§ **WRITTEN PROBLEM A**
Decide whether each statement agrees with the essay on the song. Answer yes or no for each, and quote the essay's deciding words: (i) The author built the song around an idea. (ii) At first, the song leaned reflective. (iii) The author kept trying to make the narrator likable.

Sometimes a song doesn’t arrive as a fully formed idea. It slips in sideways. A single line. A feeling you can’t shake. A truth that feels a little too loud to say out loud.
For me, one of those moments came wrapped in a lyric that hit harder than I expected:
“If I’m too much, go find less.”
I can’t take credit for that line — it comes from Elyse Meyers — but the second I heard it, it felt like someone had reached into my chest and put words to something I’d been carrying for a long time.
Even though I’d had similar thoughts, I’d never said them that clean, that sharp. That honest.
And that’s what stuck with me.
Because it didn’t come from confidence. Not at first. It came from that raw, uncomfortable place where you realize how often you’ve been shrinking yourself to fit into spaces that were never built for you.
I’ve spent years being a lot of things to a lot of people. Mom. Wife. Student. Teacher. The reliable one. The strong one. The one who keeps it all together. And somewhere in all of that, there were pieces of me I kept sanding down. Softer. Quieter. Easier to hold.
More “acceptable.”
But that line? That line was the snap.
It was the moment the narrative shifted from “Am I too much?” to “Why am I apologizing for being enough?”
That’s where the song started to take shape.
—
The First Spark
When I wrote that lyric, I wasn’t thinking about structure or genre or where it would fit. I was thinking about every time I bit my tongue. Every time I softened a truth. Every time I made myself smaller so someone else could stay comfortable.
That one line carried all of that.
So instead of building a song around an idea, I built the idea around that line.
What does it look like to stop apologizing?
What does it sound like to own your edges instead of hiding them?
What does it feel like to finally say, this is who I am — take it or leave it?
—
Letting It Get a Little Wild
At first, the song leaned reflective. Almost restrained. But the more I sat with it, the more I realized that wasn’t honest.
Because the truth isn’t quiet.
The truth, for me, was a little feral.
It had teeth.
It laughed too loud. It made questionable choices. It lit the match instead of walking away from the fire.
So I leaned into that.
I let the verses get bolder. Messier. More unapologetic. I stopped trying to make the narrator likable and started making her real.
That’s when the song found its voice.
—
Writing for Me, Not for Approval
There’s a version of songwriting where you’re always thinking about the listener. What will they like? What will land? What will sell?
And then there’s the version where you tell the truth first.
This song demanded the second version.
It wasn’t about being polished. It wasn’t about being palatable. It was about being honest in a way that felt a little dangerous.
Because if I’m being real, the line “If I’m too much, go find less” isn’t just a lyric.
It’s a boundary.
It’s a declaration.
It’s a refusal to keep editing myself down to a version that’s easier for someone else to hold.
—
The Shape It Took
By the time the song settled into itself, it wasn’t soft anymore.
It had grit. A little swagger. A little chaos.
It became a kind of anthem for that version of me that doesn’t ask permission anymore.
The one who knows exactly who she is — even when that’s inconvenient.
Especially then.
—
Why It Matters
I think we all have a version of ourselves we’ve been told is “too much.”

§ **WRITTEN PROBLEM B**
Start at the first of the rows below and stop after the line that has "click(222, 241)". Rewrite only those lines with "Viewport" swapped for "Display", leaving everything else unchanged.

(Entries taken from a collection)
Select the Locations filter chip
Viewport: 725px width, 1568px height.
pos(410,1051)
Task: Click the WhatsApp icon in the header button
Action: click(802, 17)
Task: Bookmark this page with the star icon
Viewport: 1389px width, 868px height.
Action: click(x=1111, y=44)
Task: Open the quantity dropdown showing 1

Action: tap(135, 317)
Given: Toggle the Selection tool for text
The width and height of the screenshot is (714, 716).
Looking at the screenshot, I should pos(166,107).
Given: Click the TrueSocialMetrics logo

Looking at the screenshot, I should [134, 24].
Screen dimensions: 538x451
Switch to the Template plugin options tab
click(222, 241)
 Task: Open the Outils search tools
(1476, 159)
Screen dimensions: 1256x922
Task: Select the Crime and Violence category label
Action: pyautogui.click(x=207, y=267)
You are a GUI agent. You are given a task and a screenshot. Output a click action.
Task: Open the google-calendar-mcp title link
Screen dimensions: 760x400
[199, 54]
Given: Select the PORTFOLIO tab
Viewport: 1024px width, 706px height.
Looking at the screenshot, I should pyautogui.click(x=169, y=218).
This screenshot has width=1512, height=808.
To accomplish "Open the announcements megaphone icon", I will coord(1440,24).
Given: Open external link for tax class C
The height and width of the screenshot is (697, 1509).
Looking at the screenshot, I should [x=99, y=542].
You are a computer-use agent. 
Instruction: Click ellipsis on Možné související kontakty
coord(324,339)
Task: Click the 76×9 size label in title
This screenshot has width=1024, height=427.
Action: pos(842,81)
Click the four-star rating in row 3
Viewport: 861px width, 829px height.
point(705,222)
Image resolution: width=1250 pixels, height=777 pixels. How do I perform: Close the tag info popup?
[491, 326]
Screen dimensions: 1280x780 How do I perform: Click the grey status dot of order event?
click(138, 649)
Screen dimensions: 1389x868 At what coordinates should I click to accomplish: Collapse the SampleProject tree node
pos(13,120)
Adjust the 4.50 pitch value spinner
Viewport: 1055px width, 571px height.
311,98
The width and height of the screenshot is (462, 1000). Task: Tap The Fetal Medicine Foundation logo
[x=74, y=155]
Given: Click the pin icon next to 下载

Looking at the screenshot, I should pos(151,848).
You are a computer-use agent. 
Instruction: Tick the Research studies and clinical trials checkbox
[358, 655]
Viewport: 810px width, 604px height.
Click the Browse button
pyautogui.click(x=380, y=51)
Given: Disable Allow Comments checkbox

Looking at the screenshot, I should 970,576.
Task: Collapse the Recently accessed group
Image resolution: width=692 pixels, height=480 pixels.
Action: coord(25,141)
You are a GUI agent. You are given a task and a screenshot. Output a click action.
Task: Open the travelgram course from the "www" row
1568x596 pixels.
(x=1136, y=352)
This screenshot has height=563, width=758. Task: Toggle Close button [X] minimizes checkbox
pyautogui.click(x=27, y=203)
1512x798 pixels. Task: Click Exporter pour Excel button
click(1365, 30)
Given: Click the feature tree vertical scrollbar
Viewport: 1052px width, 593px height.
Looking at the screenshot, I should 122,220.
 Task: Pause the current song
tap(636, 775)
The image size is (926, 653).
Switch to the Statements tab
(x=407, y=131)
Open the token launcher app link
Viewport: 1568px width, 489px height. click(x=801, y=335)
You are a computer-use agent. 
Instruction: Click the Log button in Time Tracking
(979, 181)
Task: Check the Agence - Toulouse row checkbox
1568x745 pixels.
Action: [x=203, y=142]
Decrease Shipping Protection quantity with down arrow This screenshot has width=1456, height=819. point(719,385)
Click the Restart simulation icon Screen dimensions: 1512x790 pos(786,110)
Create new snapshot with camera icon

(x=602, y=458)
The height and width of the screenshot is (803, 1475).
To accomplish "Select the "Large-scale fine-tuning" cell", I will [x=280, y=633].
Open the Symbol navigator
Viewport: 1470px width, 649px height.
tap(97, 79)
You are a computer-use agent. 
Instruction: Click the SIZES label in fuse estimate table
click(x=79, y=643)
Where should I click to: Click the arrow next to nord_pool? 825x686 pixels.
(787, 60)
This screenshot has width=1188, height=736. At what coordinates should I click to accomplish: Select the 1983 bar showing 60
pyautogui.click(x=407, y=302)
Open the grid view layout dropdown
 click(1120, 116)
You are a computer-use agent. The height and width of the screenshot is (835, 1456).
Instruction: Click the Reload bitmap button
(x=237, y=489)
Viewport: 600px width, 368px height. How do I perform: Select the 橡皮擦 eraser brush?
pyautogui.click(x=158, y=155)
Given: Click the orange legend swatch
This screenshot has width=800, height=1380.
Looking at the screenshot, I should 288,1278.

§ **CORRECT RESULT A**
(i) No: "So instead of building a song around an idea, I built the idea around that line."
(ii) Yes: "At first, the song leaned reflective."
(iii) No: "I stopped trying to make the narrator likable and started making her real."

§ **CORRECT RESULT B**
Select the Locations filter chip
Display: 725px width, 1568px height.
pos(410,1051)
Task: Click the WhatsApp icon in the header button
Action: click(802, 17)
Task: Bookmark this page with the star icon
Display: 1389px width, 868px height.
Action: click(x=1111, y=44)
Task: Open the quantity dropdown showing 1

Action: tap(135, 317)
Given: Toggle the Selection tool for text
The width and height of the screenshot is (714, 716).
Looking at the screenshot, I should pos(166,107).
Given: Click the TrueSocialMetrics logo

Looking at the screenshot, I should [134, 24].
Screen dimensions: 538x451
Switch to the Template plugin options tab
click(222, 241)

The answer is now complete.